Mathematically, we can view this as a Taylor series expansion on the force slightly away from equilibrium,

$\mathbf{F}(x_0 + \delta x) = \mathbf{F}(x_0) + \left.\frac{d \mathbf{F}(x)}{dx}\right|_{x_0}\delta x$$\mathbf{F}(x_0 + \delta x) = - \left. \frac{d U(x)} {dx}\right|_{x_0} + \left(\left.-\frac{d^2 U(x)}{dx^2}\right|_{x_0}\right) \delta x$, and when it is initially at equilibrium, $\mathbf{F}(x_0) = 0$$\mathbf{F}(x_0 + \delta x) = - \left. \frac{d U(x)} {dx}\right|_{x_0} + \left(\left.-\frac{d^2 U(x)}{dx^2}\right|_{x_0}\right) \delta x$$U(y) = m \, g \, y$. If the ball is at the top of the hill (where the potential is concave-down) it is possible for it to be perfectly balanced, and therefore at equilibrium . But if it gets pushed just slightly to the side, then it will roll down the hill with increasing speed, and the equilibrium is unstable.

Unstable Equilibrium

A ball on top of a hill can initially be balanced, but if it moves slightly left or right, it gets pushed further and further away from the initial equilibrium position. This is an example of unstable equilibrium.

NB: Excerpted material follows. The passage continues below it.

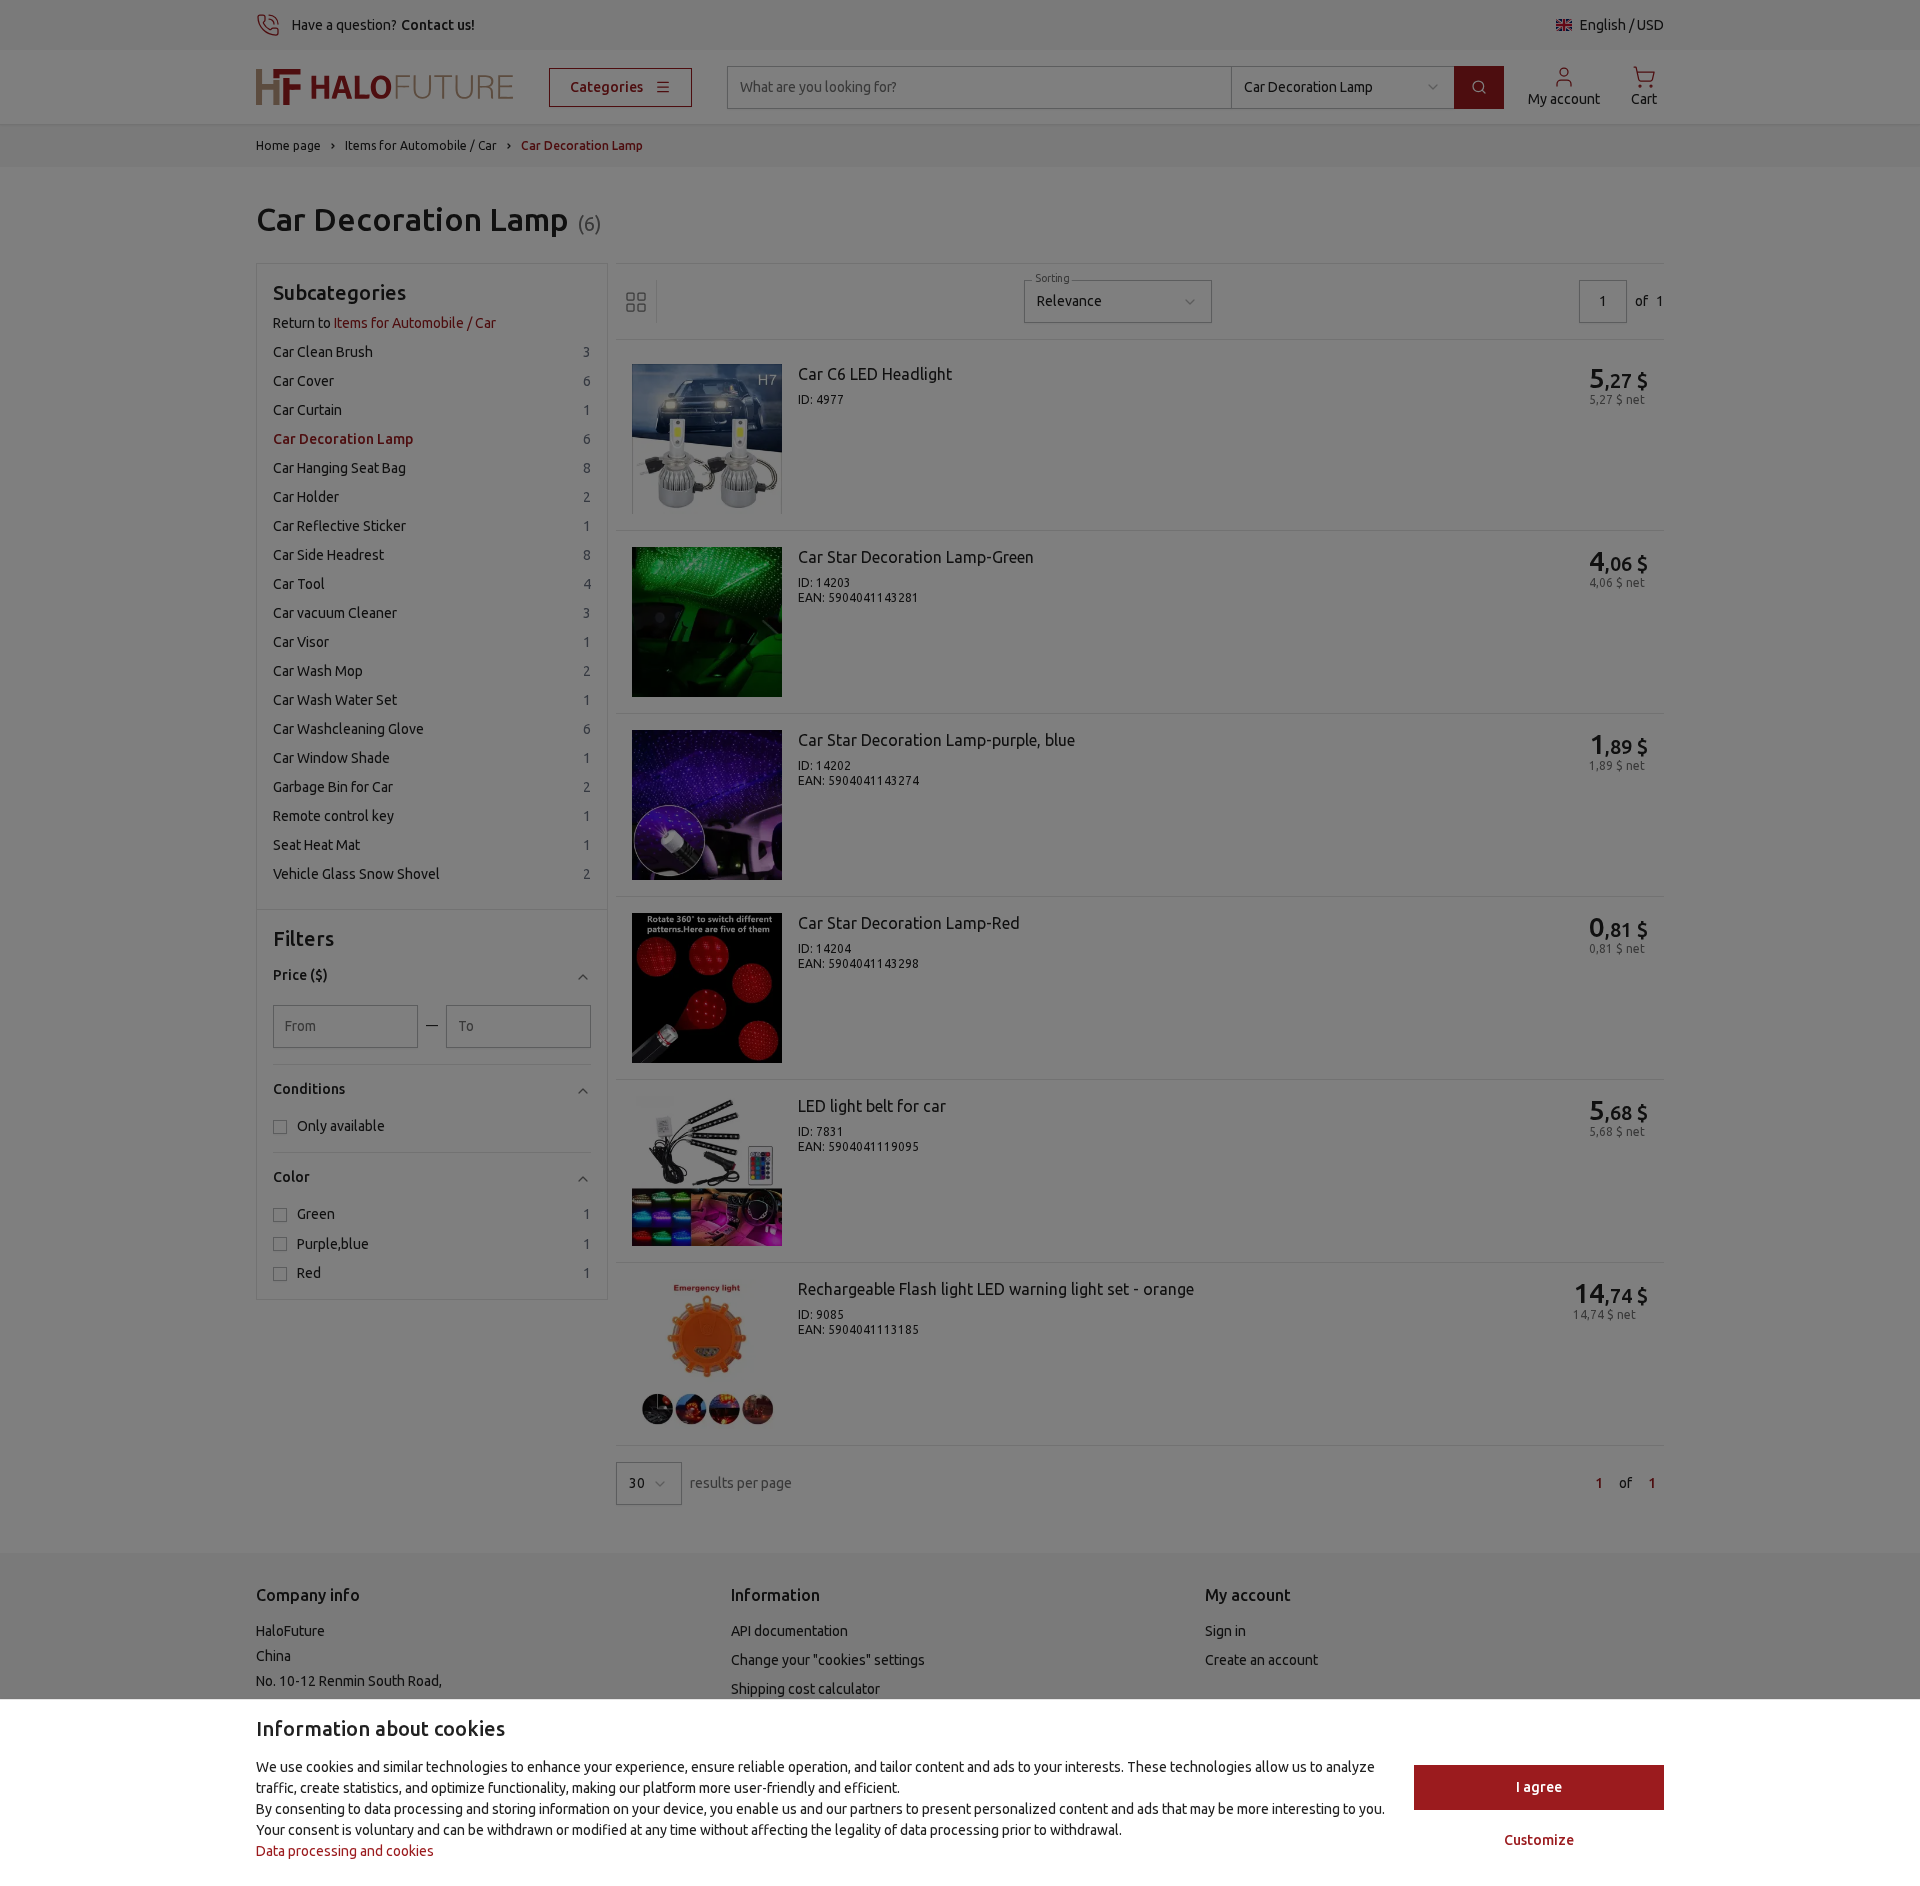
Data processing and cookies (345, 1851)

Our notion of "balance" comes directly from the formulation of equilibrium. For something to be "balanced" means that the net external forces are zero. For example, a coin could balance standing up on a table. Initially the coin will feel no net external force or torque; it is in equilibrium. But if pushed slightly to the side, it will become "off-balance," experiencing both a force and a torque causing it to fall to the table. It might have been initially "balanced" and at equilibrium, but it was an unstable equilibrium, prone to being disturbed. But why all this talk of external forces, with no mention of internal forces? The reason is that all the internal forces must sum to zero. This follows directly from Newton's Third Law, $\mathbf{F}_{12} = - \mathbf{F}_{21}$. Every time we consider a force from particle 1 on particle 2 inside of a system, we know that it will later be cancelled out by the corresponding force from particle 2 on particle 1. We could include those forces in the sum, but it is unnecessary and internal forces are often more complicated than internal forces.

This differentiation between internal and external forces is a powerful one. It also implies that you can trace the motion of the system as a whole (ignoring motion inside the system) through the net external force acting on a center of mass. A center of mass acts as if it has the entire mass of the system, located at one point, and only feels external forces. Its position is defined as the weighted average of all the particles in the system: $\mathbf{R} = \frac{\sum_i m_i \mathbf{r}_i}{\sum_i m_i}$ or if we have a continuous density of mass, $\rho(\mathbf{r})$, then we can integrate: $R = \frac{\int_V \rho(\mathbf{r}) \, \mathbf{r} \, dV}{\int_V \rho(\mathbf{r}) \, dV}$. The power of the center of mass is that it hides all the details of what is happening internally. We do not always want to lose the information of what is happening internally, but it is a useful tool to remember, when dealing with a number of complicated interactions.